Unacceptable Policies for Public Comment (according to the Attorney General):
  1. Public bodies cannot require a speaker to disclose his or her address as a condition to participating in public comment. PAC Op. 14-009.
  2. Public bodies cannot require a speaker to register 5 days in advance as a condition to participating in public comment.  PAC Op. 14-012.
  3. A public body cannot require a speaker to disclose the subject or topic of his or her proposed comments as a condition to participating in public comment. 2015 PAC 37391
  4. A public body cannot adopt or apply a rule that prohibits criticism of public employees. Mnyofu v. Bd of Education of Rich Township H.S. Dist. (N.E. Dist., April 5, 2016).
The important thing for public bodies to remember is that in order to enforce any restriction or limitation on public comment, the public body must have adopted written rules for public comment. Those rules are critical in supporting a public body's right to control public comment at a meeting and is the first thing the Attorney General is going to ask to look at if a citizen files a complaint regarding his or her rights to public comment. Having a longstanding practice in place for public comment will not be sufficient according to the Attorney General, so if you don't have rules in place and you are limiting public comment in any way, you should consider establishing written rules.

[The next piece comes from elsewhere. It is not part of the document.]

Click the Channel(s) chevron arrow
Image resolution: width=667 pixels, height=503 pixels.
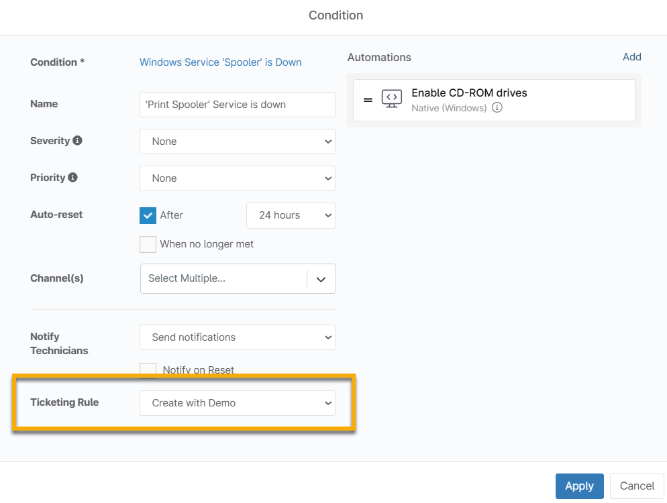(x=321, y=279)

Post Authored by Julie Tappendorf

Thursday, September 29, 2016

The IHSA is Not a Subsidiary Body Under FOIA (part 3)… The Saga Continues

Last year, we reported on a circuit court decision ruling that the Illinois High School Association (IHSA) was not a public body for purposes of the Illinois Freedom of Information Act.  Over the summer, we wrote about this case again when the Illinois Appellate Court affirmed that ruling, denying the Better Government Association’s (BGA) appeal. The BGA then filed a Petition for Leave to Appeal to the Illinois Supreme Court, which recently agreed to hear the case. 

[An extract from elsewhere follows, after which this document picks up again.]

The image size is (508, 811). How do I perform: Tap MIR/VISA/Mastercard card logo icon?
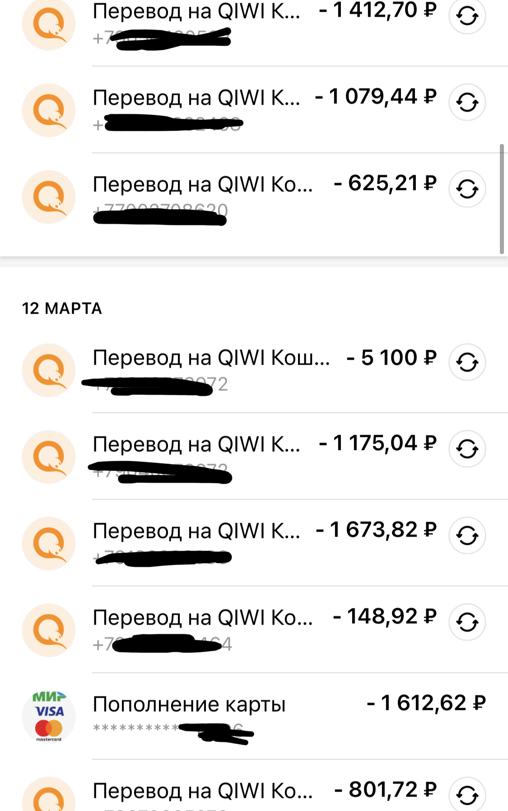[x=49, y=717]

The Illinois Supreme Court will be tasked to determine whether the Appellate Court was correct in finding that the IHSA was not a "subsidiary public body" under FOIA.  As you may recall, the appellate court looked to the three part test used by the Open Meetings Act in applying the definition of “public body:”

(1)  whether the entity has a legal existence independent of government resolution;
(2)  the nature of the functions performed by the entity; and
(3)  the degree of government control exerted.

Under that test, the court found that the IHSA, a non-profit 501(c)(3) organization, has an independent legal existence separate from its member schools. It further determined that the IHSA does not perform public, governmental functions, and that the IHSA does not receive governmental funding, leading the appellate court to determine what the IHSA was not a “subsidiary public body” and not subject to FOIA.

We will continue to watch the developments in this case and keep you posted on the Illinois Supreme Court proceedings. This case will likely provide public bodies with more definitive guidance on how courts will interpret the "subsidiary public body" language in both the OMA and FOIA.